The president referred to the neo-Nazis as “some very bad people,” and added, “But you also had people there were very fine people on both sides.” The president was clearly talking about people who supported the removal of the Robert E. Lee statue and those who wanted to keep it—a point he made during a press conference.

However, the context of Trump’s comments is ignored by Democrats.

Importantly, there were people that attended the rally to defend the historic statues, as the president stated, who weren’t neo-Nazis. WCHV-Charlottesville radio host Joe Thomas was at the rally and confirmed there were indeed people at the rally who attended to oppose the removal of the statue.

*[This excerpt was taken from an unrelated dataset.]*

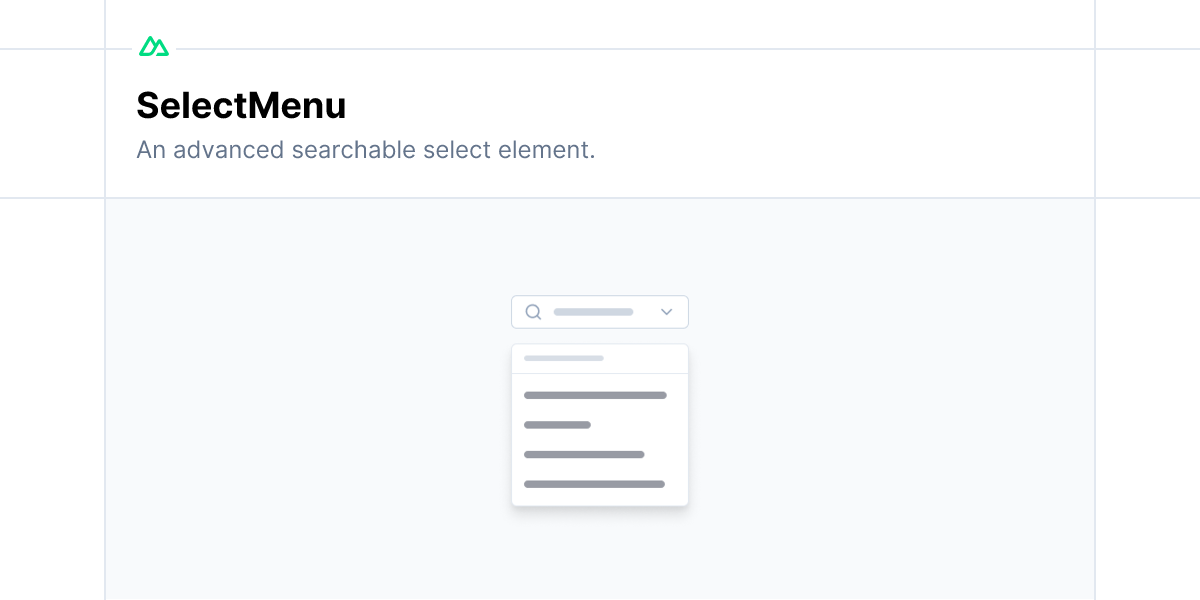This screenshot has height=600, width=1200.
Task: Choose the second, shortest option in the list
Action: click(x=557, y=425)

Thomas recounted his experience via an email.

“I was at the corner of Market and 4th outside the park broadcasting the events on 08/12/17 when on six separate occasions listeners came up to me panic-stricken asking; ‘What the **ll is going on?’ They had been told that it was a free-speech rally in defense of the Civil War Monuments. However, when the speakers started, there was nothing about free speech or the monuments.”

The words and actions of Democrats and the anti-Trump media expose their sheer hostility against the president.

Just taking a moment to go back in time to analyze Democrats interacting with Donald Trump, the civilian businessman, versus President Trump today, highlights how much the selective outrage from the left is not only glaring but blatantly hypocritical.

Democrats will do and say anything to tarnish the president. Calling him a racist is a quick and easy way to stir up emotions and racial tension among core Democrat supporters, which shuts down debate and is a Hail Mary attempt to motivate voters for the 2020 presidential election.

Deneen Borelli is the author of “Blacklash,” a Fox News contributor and co-chair with the Women for Trump Coalition.
Views expressed in this article are opinions of the author and do not necessarily reflect the views of The Epoch Times.